━━ Material for the task

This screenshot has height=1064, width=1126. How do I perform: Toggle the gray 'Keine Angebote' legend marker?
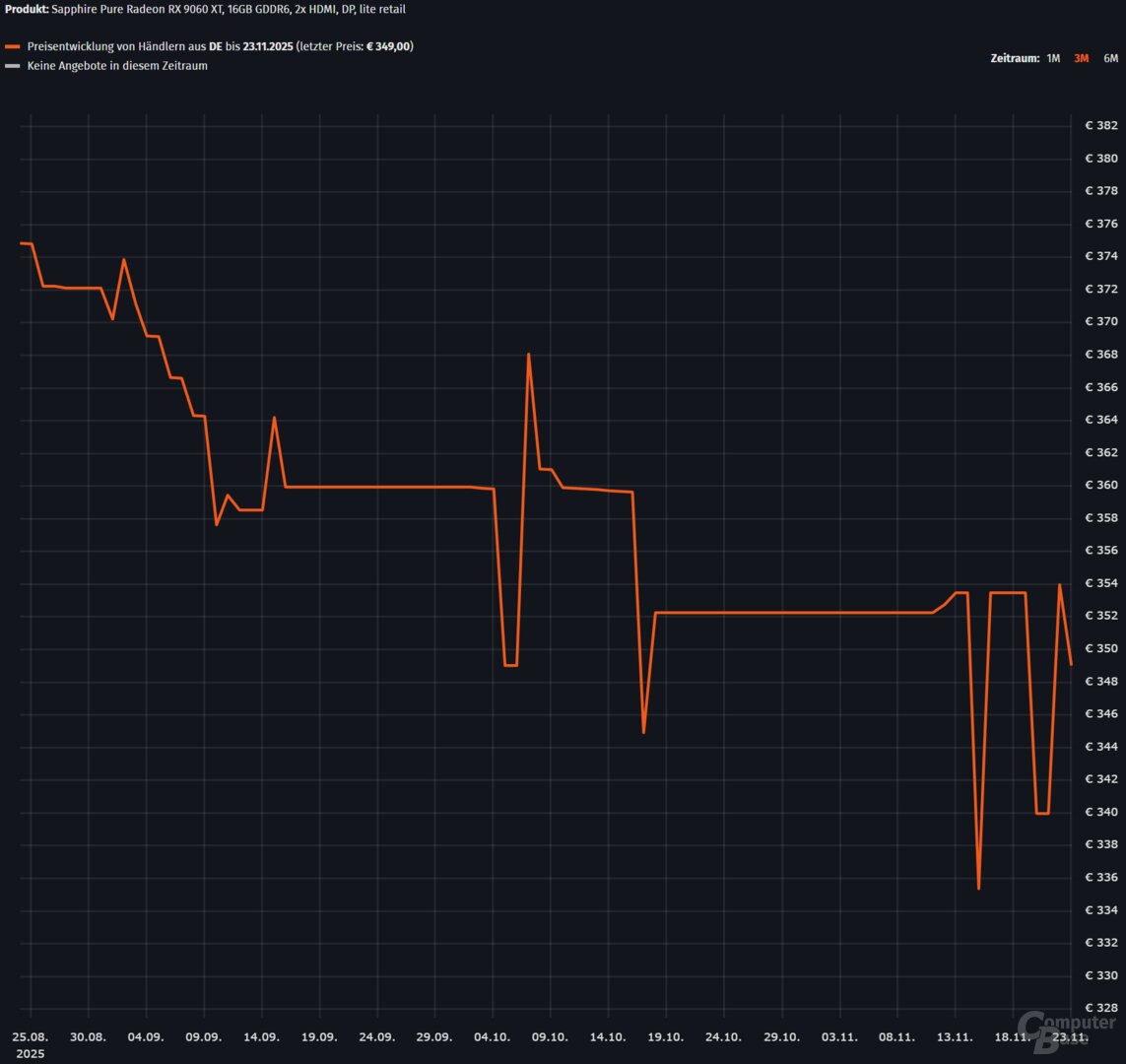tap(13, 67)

━━━━
━━ Material for the task

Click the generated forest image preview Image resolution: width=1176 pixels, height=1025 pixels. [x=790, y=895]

━━━━
━━ Material for the task

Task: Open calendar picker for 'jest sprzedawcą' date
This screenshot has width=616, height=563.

━━━━

Task brief
Can you lay out everything in the material above, from the line containing "This screenshot has height=1064, width=1126." down to the line containing "tap(13, 67)", as a numbered list, skipping blank lines and leaving out the pictures?

Solution to the exercise
1. This screenshot has height=1064, width=1126. How do I perform: Toggle the gray 'Keine Angebote' legend marker?
2. tap(13, 67)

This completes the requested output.